For example consider

$$ A = \begin{bmatrix} 2 & 0 \\ 0 & 0.5 \end{bmatrix}, \quad B = \begin{bmatrix} 1 \\ 1 \end{bmatrix}, $$

$$ Q = \begin{bmatrix} 0 & 0 \\ 0 & 1 \end{bmatrix}, \quad R = 1, \quad s_0 = \begin{bmatrix} 1 \\ 0 \end{bmatrix}. $$

It can be shown that $\theta =\begin{bmatrix}-2 & 0\end{bmatrix}$ is a stabilizing controller and would yield some positive total cost. However, if you would use $\theta' =\begin{bmatrix}0 & 0\end{bmatrix}$ one would get that the total cost is zero.

Things don't have to change if one would also include the constraint that $(A,Q)$ is detectable.
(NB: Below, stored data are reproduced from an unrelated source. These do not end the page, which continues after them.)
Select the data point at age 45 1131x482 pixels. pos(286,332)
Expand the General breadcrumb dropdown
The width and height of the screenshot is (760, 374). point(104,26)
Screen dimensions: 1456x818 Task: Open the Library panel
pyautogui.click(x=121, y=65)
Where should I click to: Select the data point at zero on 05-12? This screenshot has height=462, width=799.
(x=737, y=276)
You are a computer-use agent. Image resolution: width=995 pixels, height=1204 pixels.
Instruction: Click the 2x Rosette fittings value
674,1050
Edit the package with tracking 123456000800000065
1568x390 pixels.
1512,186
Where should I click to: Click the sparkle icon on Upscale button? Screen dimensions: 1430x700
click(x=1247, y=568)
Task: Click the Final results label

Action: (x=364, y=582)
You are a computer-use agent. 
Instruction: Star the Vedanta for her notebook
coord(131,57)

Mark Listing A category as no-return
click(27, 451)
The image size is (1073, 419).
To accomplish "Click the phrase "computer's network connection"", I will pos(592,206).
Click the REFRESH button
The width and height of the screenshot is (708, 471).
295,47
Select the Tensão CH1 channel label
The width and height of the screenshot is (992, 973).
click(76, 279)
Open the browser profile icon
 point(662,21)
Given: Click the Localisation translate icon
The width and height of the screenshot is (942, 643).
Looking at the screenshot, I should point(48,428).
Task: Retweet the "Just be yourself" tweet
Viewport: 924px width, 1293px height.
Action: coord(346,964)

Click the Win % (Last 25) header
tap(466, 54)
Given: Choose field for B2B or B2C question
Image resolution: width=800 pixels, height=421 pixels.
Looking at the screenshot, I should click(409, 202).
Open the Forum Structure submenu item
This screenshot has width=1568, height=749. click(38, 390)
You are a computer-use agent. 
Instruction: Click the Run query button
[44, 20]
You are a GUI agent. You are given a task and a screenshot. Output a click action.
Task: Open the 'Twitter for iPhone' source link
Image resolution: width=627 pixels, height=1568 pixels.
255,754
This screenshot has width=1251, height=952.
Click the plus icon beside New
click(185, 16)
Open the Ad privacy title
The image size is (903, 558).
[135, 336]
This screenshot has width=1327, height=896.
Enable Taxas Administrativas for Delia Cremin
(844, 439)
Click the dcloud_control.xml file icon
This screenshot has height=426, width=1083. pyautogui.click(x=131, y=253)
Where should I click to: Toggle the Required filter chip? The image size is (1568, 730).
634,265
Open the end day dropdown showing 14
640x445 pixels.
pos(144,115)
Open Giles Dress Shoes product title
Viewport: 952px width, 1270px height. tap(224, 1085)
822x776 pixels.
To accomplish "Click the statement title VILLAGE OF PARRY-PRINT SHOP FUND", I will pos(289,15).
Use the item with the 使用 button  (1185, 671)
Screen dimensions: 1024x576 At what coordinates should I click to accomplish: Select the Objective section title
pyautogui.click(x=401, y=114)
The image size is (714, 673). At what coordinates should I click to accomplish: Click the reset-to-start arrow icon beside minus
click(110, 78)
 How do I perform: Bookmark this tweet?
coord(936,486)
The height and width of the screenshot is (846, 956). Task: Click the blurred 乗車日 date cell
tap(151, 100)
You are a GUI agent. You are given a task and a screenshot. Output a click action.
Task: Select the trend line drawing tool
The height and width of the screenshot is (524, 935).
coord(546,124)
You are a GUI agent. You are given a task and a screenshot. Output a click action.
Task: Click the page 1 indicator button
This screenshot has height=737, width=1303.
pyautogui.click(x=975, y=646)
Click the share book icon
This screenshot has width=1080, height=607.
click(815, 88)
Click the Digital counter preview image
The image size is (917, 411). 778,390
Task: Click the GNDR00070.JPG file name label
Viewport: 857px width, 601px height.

For example consider the following scalar system with $A=2$, $B=1$, $Q=1$, $R=1$ and $\gamma=¼$. Because the system is scalar by using the geometric series the cost function can be simplified to

\begin{align} J_\theta(s_0) &= y_0^2 (Q + \theta^2 R) \sum_{k=0}^\infty \left(\gamma (A + B\,\theta)^2\right)^k, \\ &= \frac{y_0^2 (Q + \theta^2 R)}{1 - \gamma (A + B\,\theta)^2}, \\ &= \frac{y_0^2 (1 + \theta^2)}{1 - ¼(2 + \theta)^2}. \end{align}

In order for the geometric series to converge it should hold that $|¼(2 + \theta)^2|<1$ which implies $-4<\theta<0$. It can be shown that in that interval $J_\theta(s_0)$ is minimized at $\theta^*=¼(1-\sqrt{17})\approx -0.78$. It can be noted that $\rho(A+B\,\theta^*)\approx 1.22 \nless1$ and since $\theta^*$ is the minimizer of $J_\theta(s_0)$ it follows that any stabilizing $\theta$ yields a larger value for $J_\theta(s_0)$.